Título: Investidores brasileiros são vítimas de fundo de Madoff
Autor: Monteiro , Luciana
Fonte: Valor Econômico, 16/12/2008, EU & Investimentos, p. D2

Não foram apenas investidores estrangeiros que amargaram perdas estimadas em US$ 50 bilhões com o esquema de fraude em "hedge funds" realizado pelo ex-presidente da Nasdaq, Bernard Madoff. Na lista, há também brasileiros que tinham dinheiro aplicado em fundos "offshore" (que investem no exterior) com exposição em carteiras gerenciadas pela Bernard L. Madoff Investment Securities, fundada em 1960.

Um histórico de 20 anos de retornos bem convidativos, na faixa de 1% ao mês, atraiu muitos investidores, inclusive "private banks" brasileiros.

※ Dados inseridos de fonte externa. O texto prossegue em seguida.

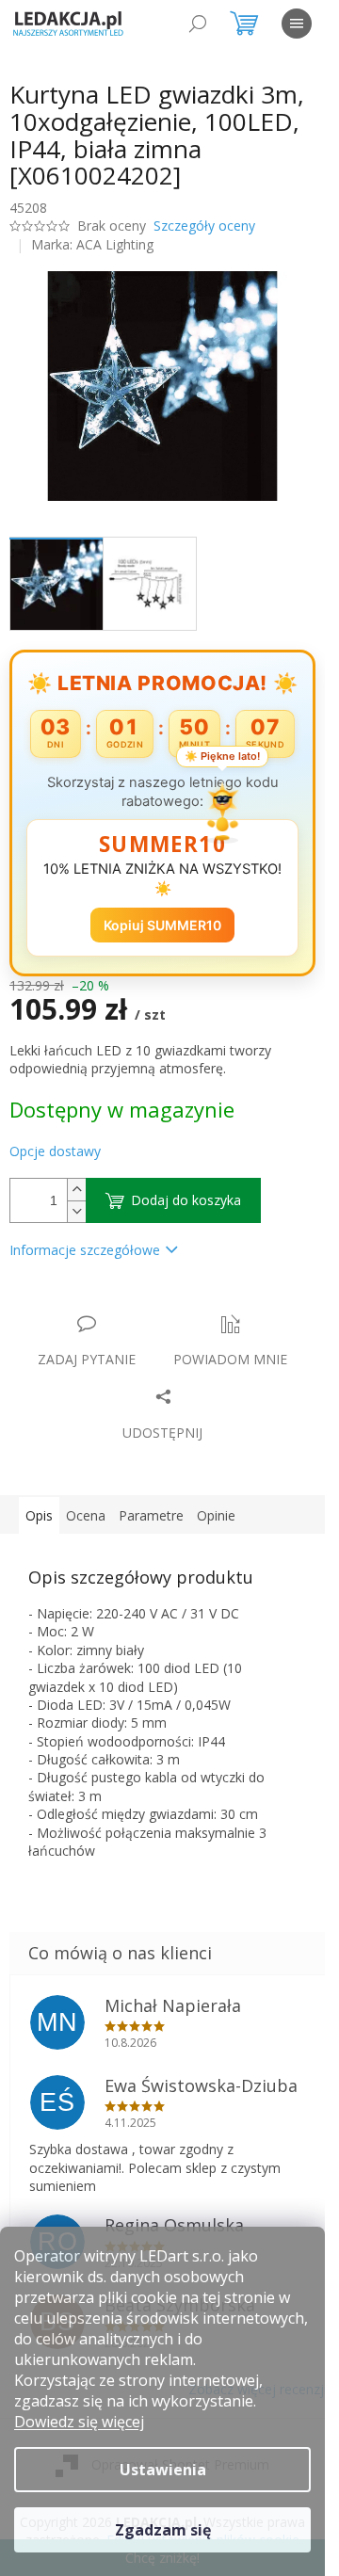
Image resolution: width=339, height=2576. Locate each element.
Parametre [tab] (151, 1515)
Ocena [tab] (85, 1515)
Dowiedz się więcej (79, 2421)
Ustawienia (163, 2469)
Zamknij (142, 1304)
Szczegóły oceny (204, 225)
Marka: (92, 244)
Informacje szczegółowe (84, 1250)
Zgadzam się (163, 2530)
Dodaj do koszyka (186, 1200)
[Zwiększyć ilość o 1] (76, 1189)
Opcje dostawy (55, 1151)
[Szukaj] (198, 23)
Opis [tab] (39, 1515)
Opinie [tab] (216, 1515)
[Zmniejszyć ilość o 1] (76, 1211)
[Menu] (296, 23)
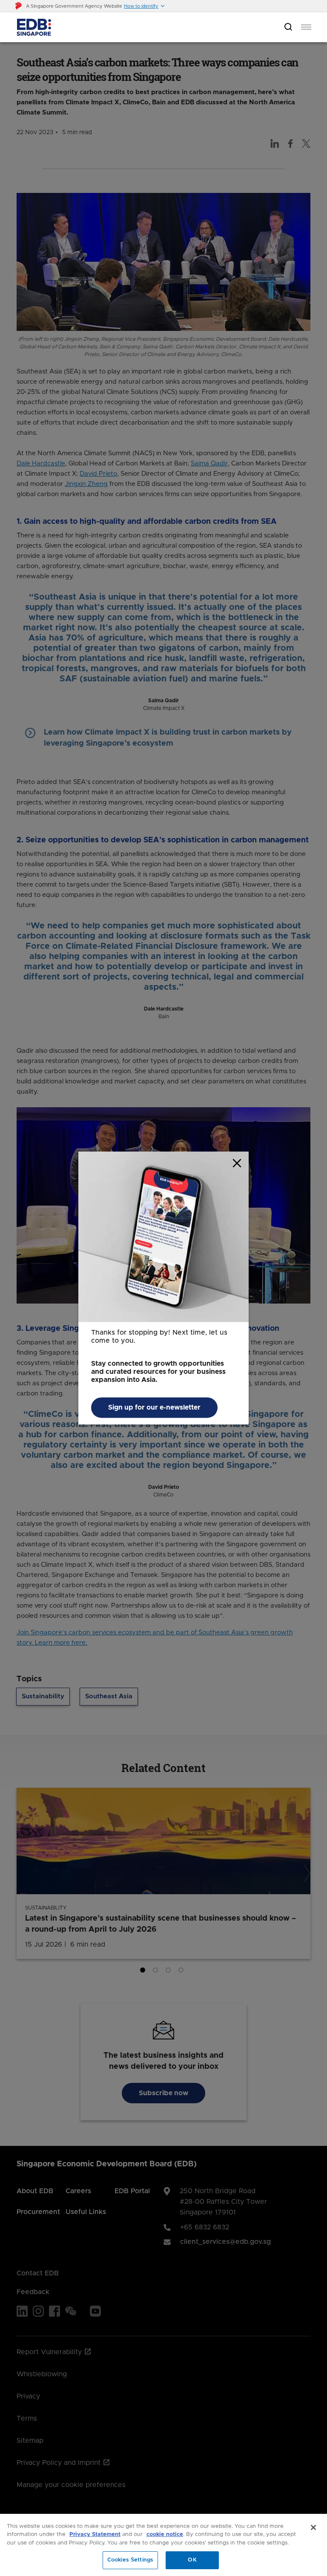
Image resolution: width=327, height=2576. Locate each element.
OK (192, 2560)
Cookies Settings (130, 2560)
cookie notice (164, 2534)
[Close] (313, 2527)
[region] (163, 2545)
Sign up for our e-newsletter (154, 1407)
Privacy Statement (94, 2534)
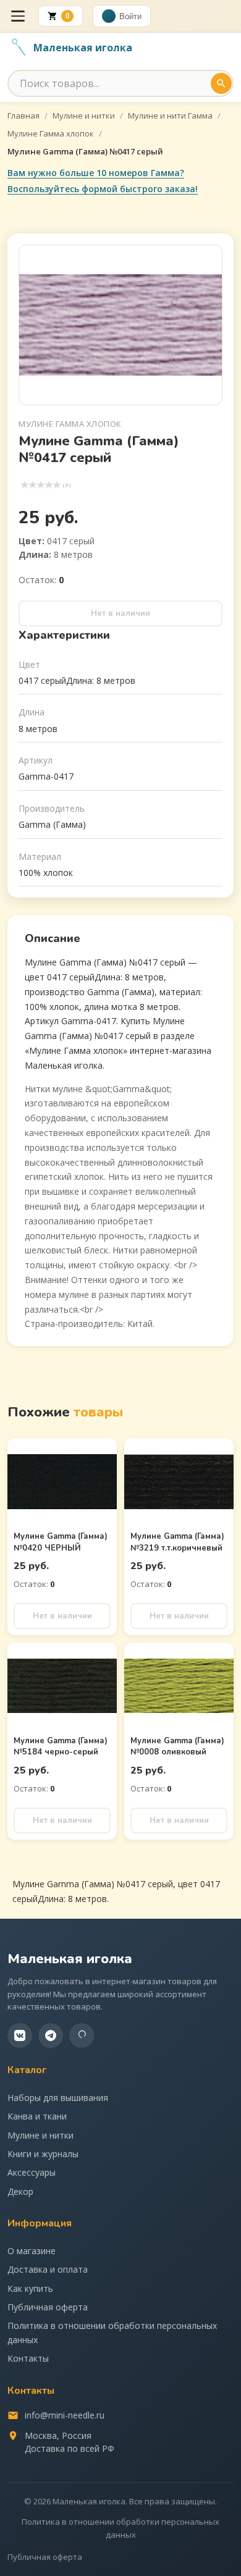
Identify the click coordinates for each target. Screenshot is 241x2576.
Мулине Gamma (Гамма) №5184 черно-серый (61, 1746)
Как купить (30, 2288)
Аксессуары (31, 2172)
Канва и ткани (37, 2116)
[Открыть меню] (17, 16)
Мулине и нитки (84, 115)
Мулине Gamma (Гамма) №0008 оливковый (177, 1746)
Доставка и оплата (47, 2269)
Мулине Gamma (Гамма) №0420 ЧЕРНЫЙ (61, 1542)
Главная (23, 115)
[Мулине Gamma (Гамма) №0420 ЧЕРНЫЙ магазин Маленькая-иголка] (62, 1481)
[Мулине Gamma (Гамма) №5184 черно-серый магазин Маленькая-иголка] (62, 1686)
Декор (20, 2191)
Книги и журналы (42, 2154)
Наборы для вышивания (57, 2097)
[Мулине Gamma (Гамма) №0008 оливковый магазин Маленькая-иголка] (179, 1686)
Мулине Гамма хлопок (50, 133)
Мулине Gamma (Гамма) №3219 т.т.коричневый (177, 1542)
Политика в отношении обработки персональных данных (112, 2332)
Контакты (28, 2358)
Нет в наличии (120, 613)
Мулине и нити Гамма (170, 115)
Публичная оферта (47, 2307)
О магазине (31, 2251)
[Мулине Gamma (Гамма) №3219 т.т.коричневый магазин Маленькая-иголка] (179, 1481)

Um gestor de fortunas conta que, diante de rentabilidades tão consistentes, chegou a ir para Nova York para conhecer a operação. Ele afirma que o fundo americano se recusou a dar explicações detalhadas sobre a estratégia de gestão, o que o fez desistir de fazer a distribuição do "hedge fund" no Brasil.

O sócio de uma asset independente no Brasil diz que também chegou a considerar o investimento no fundo, mas optou por não fazê-lo porque não havia explicação plausível para retornos tão consistentes. Segundo ele, o fundo era uma caixa-preta, mas muitos aceitaram a idéia de que o sucesso estava atrelado ao segredo.

Diferentemente do que ocorre aqui, a regulamentação dos fundos hegde é bastante flexível no mercado americano. Lá fora, os gestores podem investir em qualquer tipo de ativo, não são obrigados a publicar diariamente as cotas do fundo, nem divulgar as operações em carteira ou mesmo marcar a mercado diariamente os investimentos.

A grande maioria dos investidores brasileiros perdeu dinheiro porque aplicava no Fairfield Sentry Fund, que investia no fundo gerenciado por Madoff. Dos fundos "offshore" distribuídos para clientes "private", o Fairfield era um dos mais badalados, conta um gestor. Segundo ele, a carteira era distribuída não apenas por "private banks" estrangeiros, mas por bancos locais também.

Muitas instituições distribuíam esse fundo pois, além do desempenho consistente, recebiam taxas de rebate interessantes. Essa taxa consiste em uma remuneração recebida pelo assessor que indica o fundo. Um gestor independente conta que, durante o período em que trabalhou em um banco (entre 1997 e 2000), acompanhou de perto o retorno do Fairfield Sentry Fund. A carteira, conta, era "impecável", uma vez que atravessou várias crises financeiras de forma ilesa. Esse gestor também foi a Nova York porque queria entender a estratégia de gestão da carteira, mas diz que a resposta dada na ocasião não fazia sentido e, então, optou por não distribuir o fundo.

O esquema fraudulento chamado de "pirâmide" não estava muito claro até ontem, mas, segundo as agências internacionais, o gestor pagava os retornos aos investidores usando o dinheiro aplicado por clientes novos. Como esse esquema conseguiu sobreviver durante tanto tempo e atravessar várias crises financeiras é a grande questão a ser respondida.

Segundo o sócio da asset independente, isso só aconteceu porque não havia distribuição de retorno ou dividendos. O investidor colocava o dinheiro no fundo e acompanhava o rendimento da aplicação, que se mostrou artificial, diz. O pagamento efetivo do retorno só acontecia no saque da aplicação, mas para honrar os resgates o gestor americano mantinha uma conta com cerca de US$ 200 milhões a US$ 300 milhões. Segundo essa fonte, ao longo desses anos, o fundo nunca havia enfrentado uma onda tão grande de saques. "Com mais de US$ 7 bilhões em pedidos de resgate, Madoff se viu sem dinheiro para pagar."